While that deadline has now been extended till Sunday, the death of the driver Sayed Agha was reported early Friday by the independent Pajhwok Afghan News, which also received the audio-tape in which the voices of the Italian reporter and Taliban commander Mullah Dadullah are clearly recognisable.
“Tell them that you are alive, that today is 13th and that if they failed to accept the demands within the 16th it will create problems for you,” the so-called senior Taliban commander is heard telling Mastrogiacomo.
The abducted reporter follows the instructions. “Please do something as they have only two days. Help me,” he appeals.
Mastrogiacomo, 53, war reporter of the Italian newspaper La Repubblica, went missing while attempting to interview Taliban leaders in southern Afghanistan along with his two assistants, both Afghans, on Mar. 5.
The Taliban accused him of spying for the British. Helmand, the province in which he was seized with his driver and interpreter, is in the midst of the heaviest round of fighting between U.S., NATO, and Taliban forces since the 2001 war that toppled the Taliban regime.
According to Danish Karokhel, director of Pajhwok, the Italian government should negotiate directly with Dadullah. “Italy is negotiating with the wrong people,” he said in an email to IPS. “The only one that counts and decides is Mullah Dadullah.”
On Friday morning, Shahbuddin Atal, identifying himself as Dadullah’s spokesperson, informed Pajhwok that the driver was found guilty of spying for the foreign troops in Helmand and was executed. Moreover, Dadullah’s spokesperson confirmed that negotiations were continuing with Italian officials for the release of the journalist and his interpreter and that their fate would be decided by the evening – a deadline that has now been extended.
However, Italian Foreign Minister, Massimo D’Alema, has denied that the government is talking to the Taliban. On being informed about the audio-taped message, he said the government “is not negotiating with the Taliban but using humanitarian channels.”
‘Emergency’, the well-known non-governmental group, which runs a hospital in Lashkargah, the capital of Helmand, could be liaising between the two sides. They had given Italian authorities the video shown on television on Wednesday of Mastrogiacomo appealing to Prime Minister Romano Prodi to work for his release.
With the Italian government refusing to publicly reveal their role in the negotiations with the Taliban, the life of the La Repubblica journalist who has worked since 2002 as a staff correspondent in Afghanistan, Iran, Israel, Gaza, Lebanon, and Iraq, could be at risk.
It is apparent that the Taliban want to gain legitimacy as a political and military power with which governments should negotiate directly.

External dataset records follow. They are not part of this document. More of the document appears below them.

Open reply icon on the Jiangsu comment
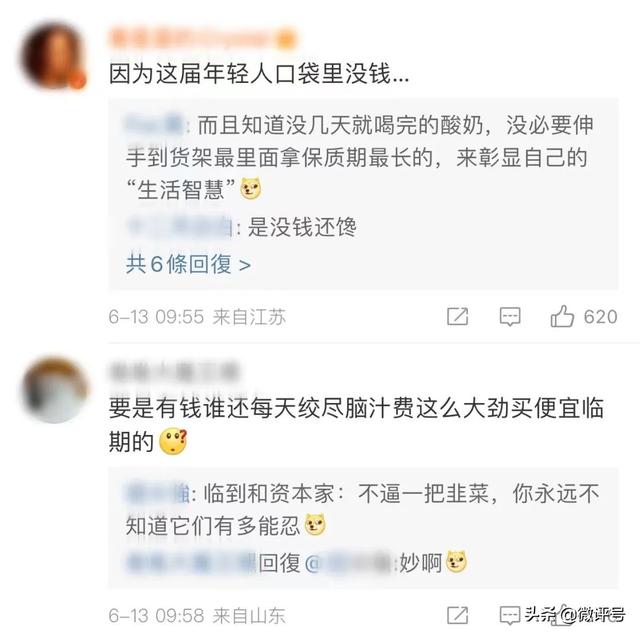640x637 pixels. pos(510,317)
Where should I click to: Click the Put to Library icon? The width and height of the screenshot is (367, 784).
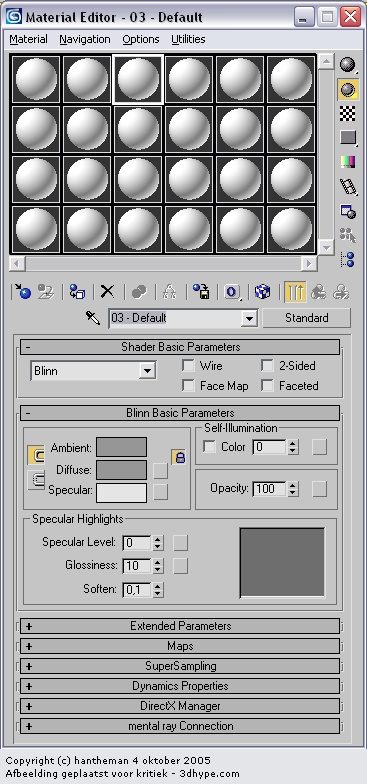coord(202,292)
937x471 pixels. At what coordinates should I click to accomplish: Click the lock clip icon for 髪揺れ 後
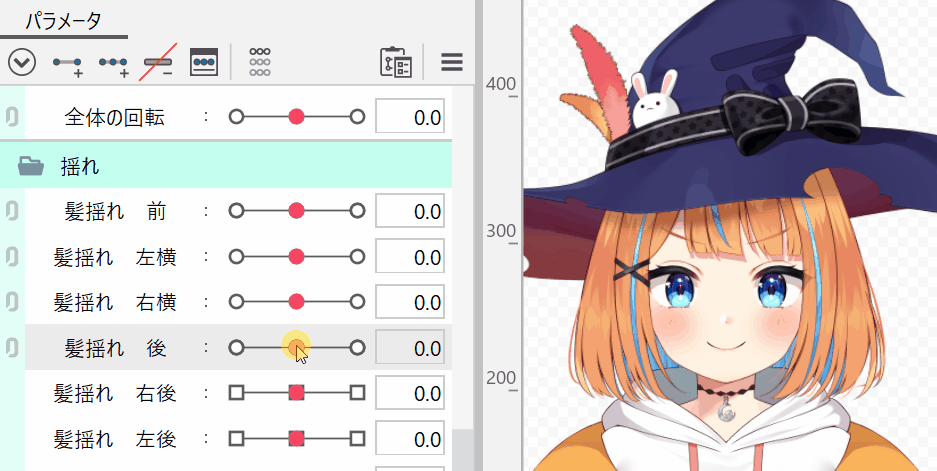coord(12,348)
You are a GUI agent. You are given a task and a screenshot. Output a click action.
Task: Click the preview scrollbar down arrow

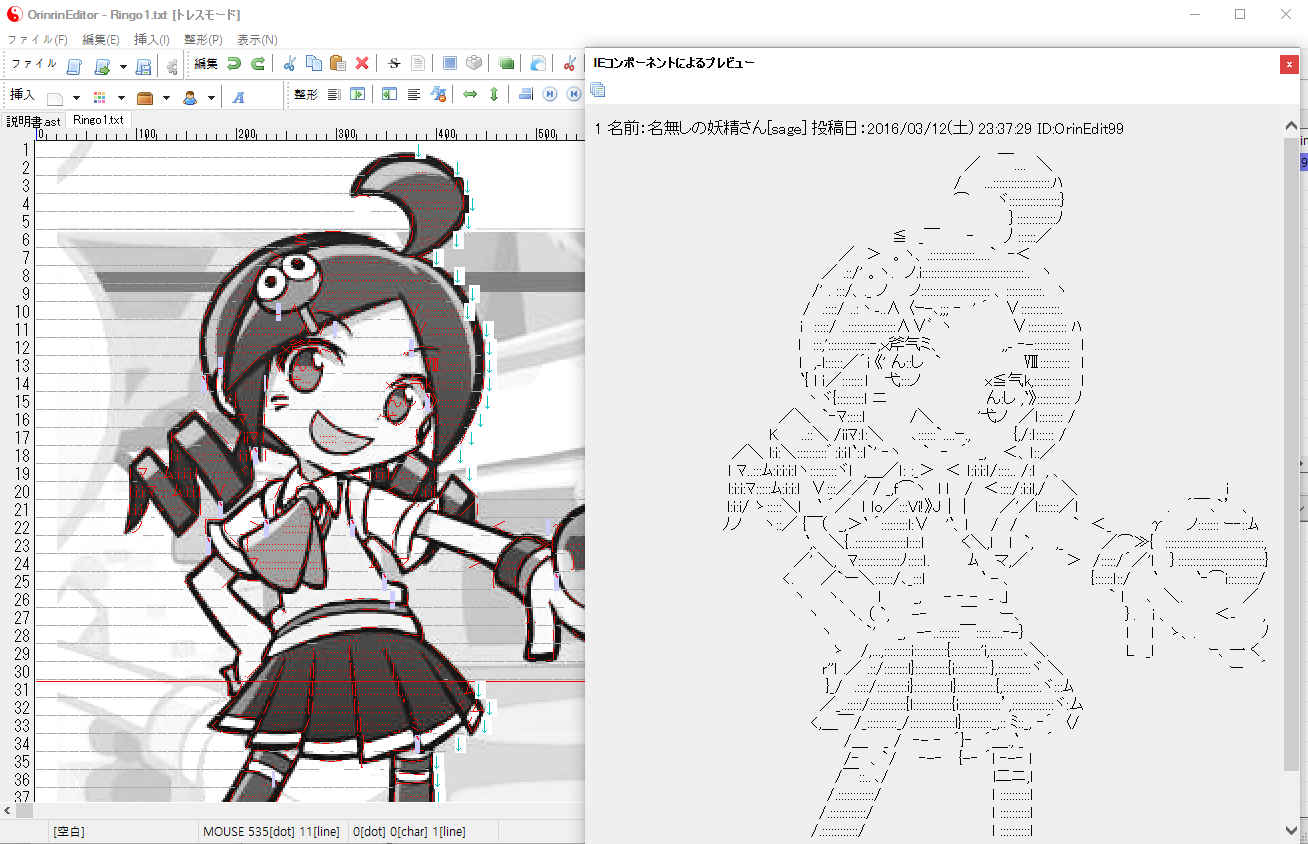pyautogui.click(x=1292, y=830)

Soon after Mastrogiacomo went missing, the Taliban said that the journalist was “arrested” together with his driver and interpreter, for ‘entering our territory without authorisation”. The three were being “interrogated” on suspicion that they were spying, they added.

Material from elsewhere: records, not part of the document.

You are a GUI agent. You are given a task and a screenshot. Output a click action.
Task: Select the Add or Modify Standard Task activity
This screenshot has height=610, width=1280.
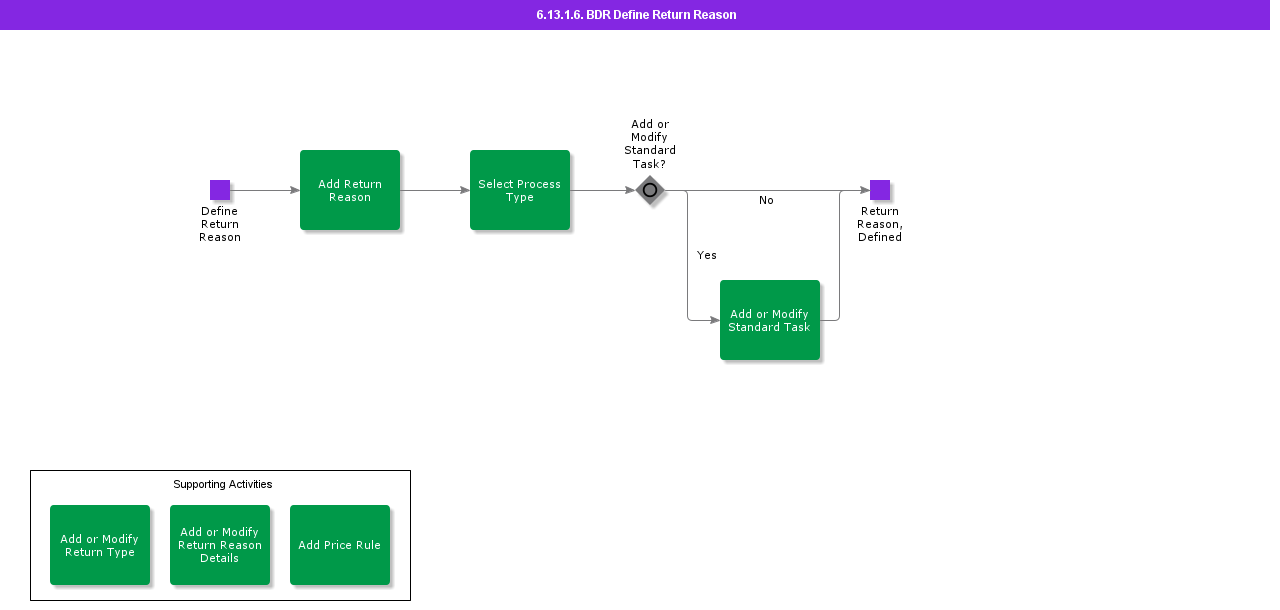coord(770,320)
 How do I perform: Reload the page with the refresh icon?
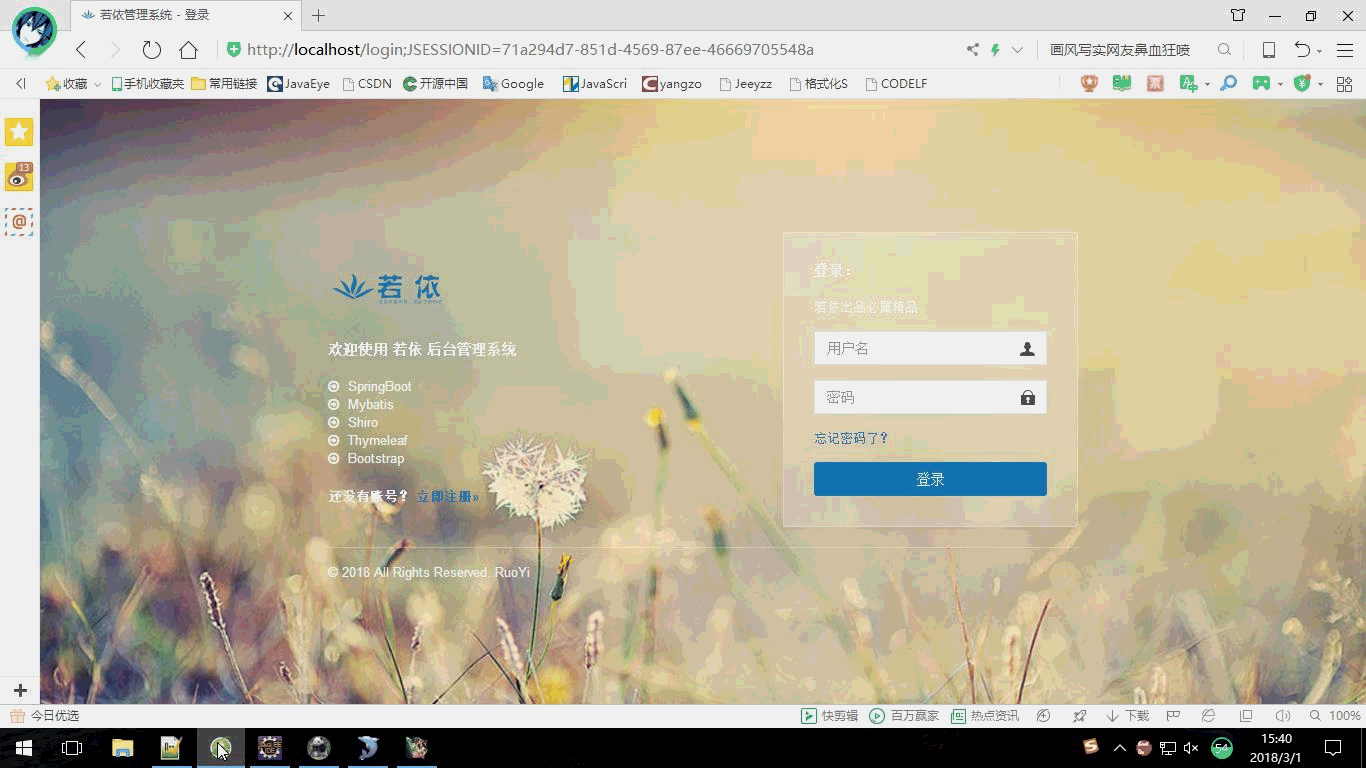pos(151,50)
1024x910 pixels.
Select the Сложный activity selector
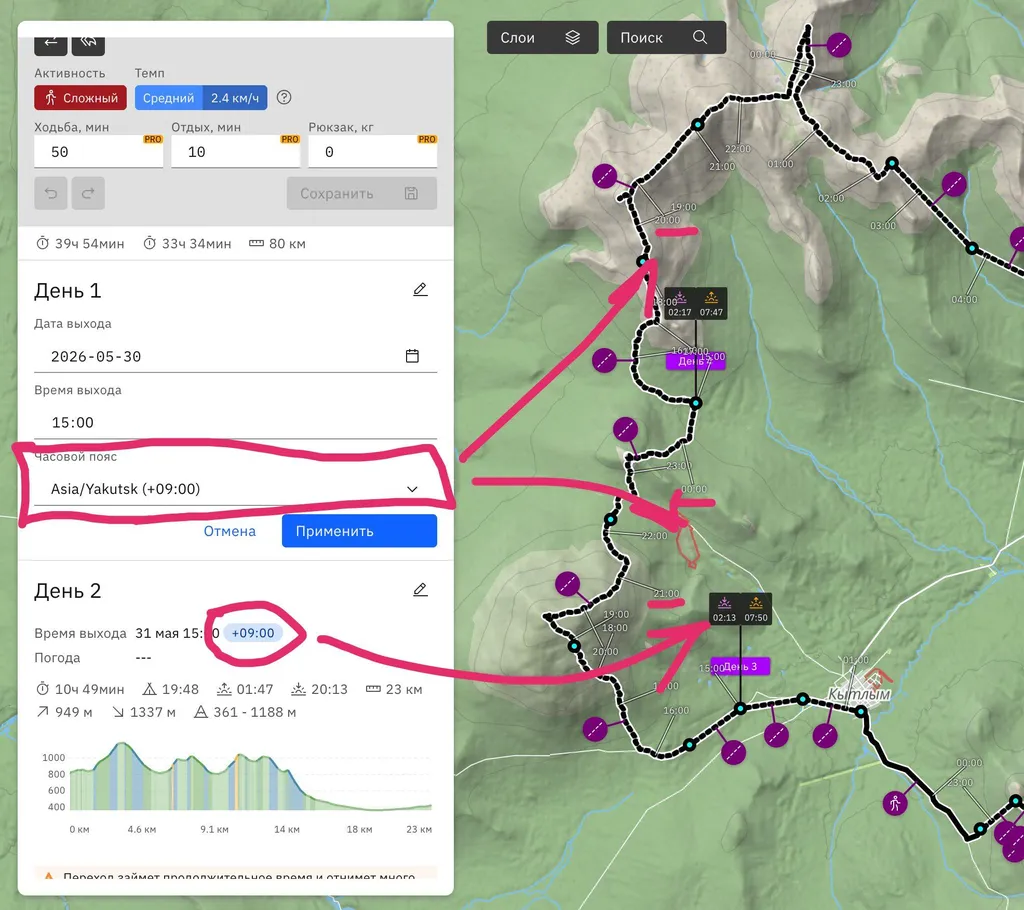(x=80, y=98)
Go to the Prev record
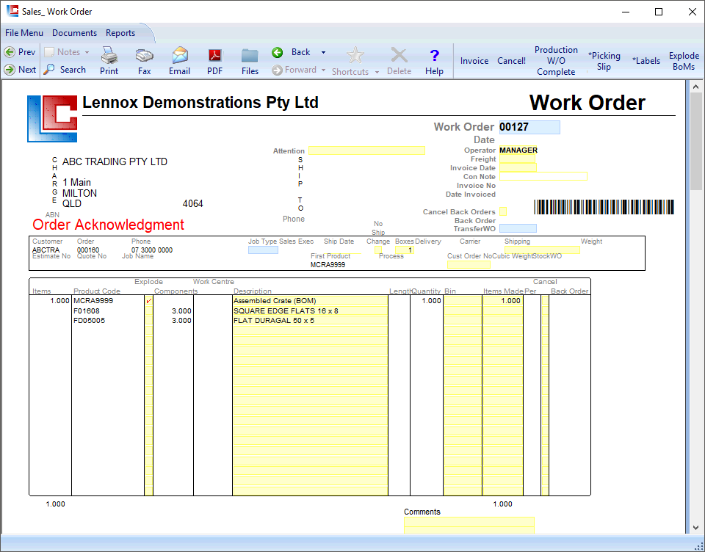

The Taliban have not been very clear about their conditions for the release of the Italian reporter. At first they had demanded the withdrawal of all Italian forces from Afghanistan and the release of three Taliban spokespersons: Abdul Latif Hakimi, Ustad Yasir and Dr Hanif, who are under arrest in Afghan jails.
Italy’s 1,900-strong contingent in Afghanistan is deputed on peacekeeping duties like border patrolling in the west, reconstruction, and reform of the judiciary. NATO has been urging the Italian government to enlist its soldiers in the fight against the Taliban in the south.
According to Dadullah’s spokesperson, the Italian government was wrong to assist the Afghan government in reforming the judicial system. “The judiciary is meting out injustices to the Afghans, therefore, we are subjecting the Italian journalist to such a practice,” he said. *The author has been working in Afghanistan for the past three years.